2 bottles prepared chili sauce (I like heinz)
1/4 cup brown sugar 
1/2 cup onion, minced 
2 cloves garlic, minced
2 jalapeno peppers, minced
2 Tbsp cider vinegar
3/4 cup molasses


2 Tbsp Lea and Perrin's worcestershire sauce
2 Tbsp Pickapeppa sauce
juice of two limes
2 Tbsp olive oil
1 12 ounce bottle Samuel Adams Boston Lager
3/4 cup Jack Daniel's old # 7

Heat the olive oil in a large skillet and add jalapenos, garlic and onion. Saute' the mixture until onions are translucent, about 5 minutes.

Add the prepared chili sauce and bring to a boil. While bringing it to a boil, wash out the chili sauce bottles well...we'll need them later. When you reach a boil, add remaining ingredients (except pickapeppa sauce) stir well, and return to a boil.

Reduce heat and simmer sauce for at least 90 minutes...we're trying to reduce it by 1/2 to 2/3 in volume. Simmer as long as it takes.

Remove from heat and stir in Pickapeppa sauce. Let cool to room temperature, and store in washed-out chili sauce bottles.
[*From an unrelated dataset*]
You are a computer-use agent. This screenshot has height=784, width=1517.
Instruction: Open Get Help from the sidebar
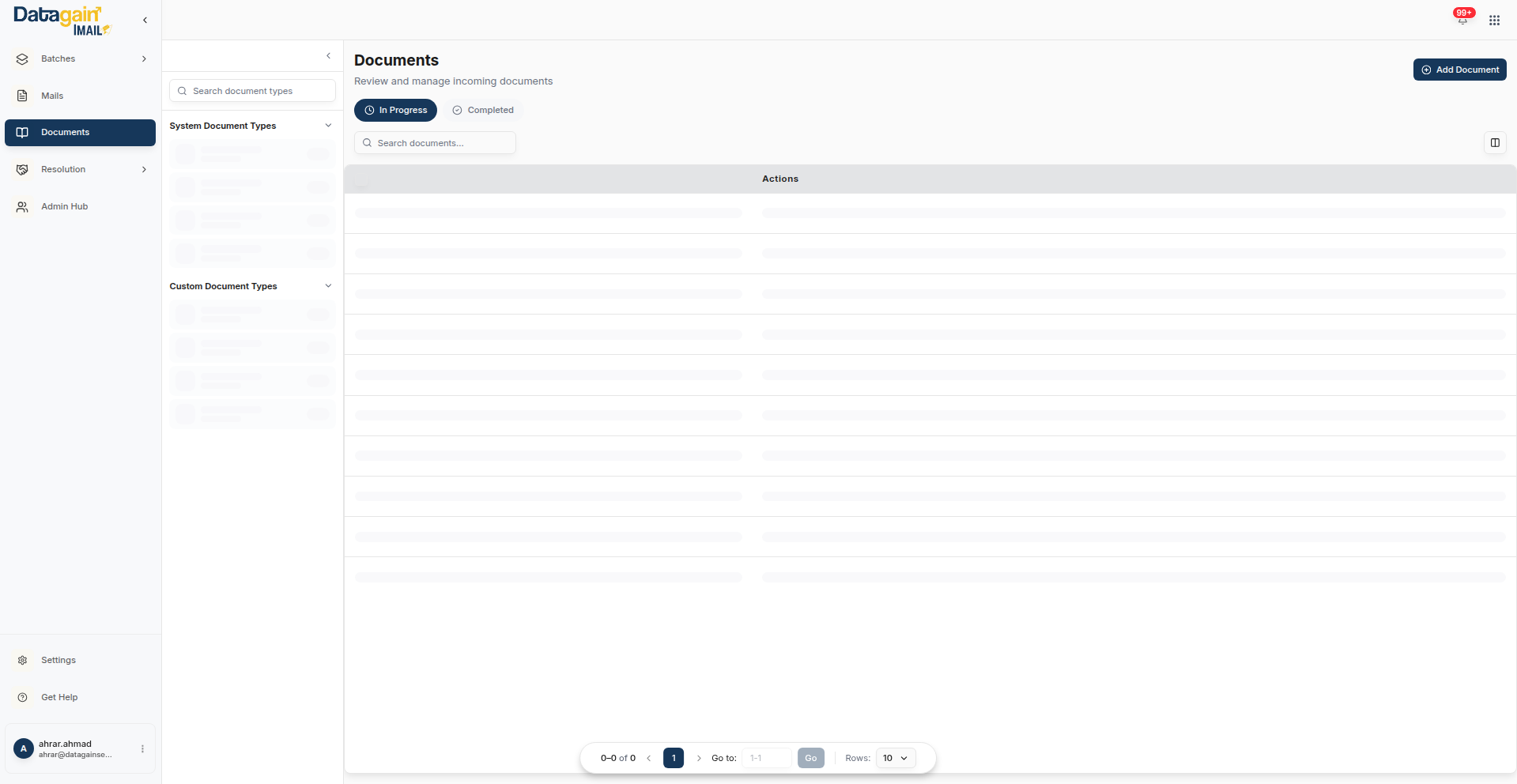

This will last up to a month in the fridge, but trust me...when you taste it it'll be gone in no time.

Enjoy!


----------



## meatball (Jul 26, 2009)

Sounds great and Pickapeppa sauce is one of my favorite condiments in the world! I'll have to give this a try, thanks for posting!


----------



## mballi3011 (Jul 26, 2009)

that sauce sounds really good I'll put it on the list of have to try. Thanks Hoser.


----------



## hoser (Jul 26, 2009)

I'm sure you'll enjoy it guys....always glad to share.


----------



## cajunsmoke13 (Jul 26, 2009)

Sounds good.  Never heard of Pickapeppa sauce.  will have to look to see if anyone carries it here...Thanks for the recipe..


----------



## hoser (Jul 26, 2009)

You can learn all about it here Cajun

http://images.google.com/imgres?imgu...a%3DN%26um%3D1


----------



## dexter (Jul 26, 2009)

Sounds great!!! I am going to add it to my recipes and give it a try.


----------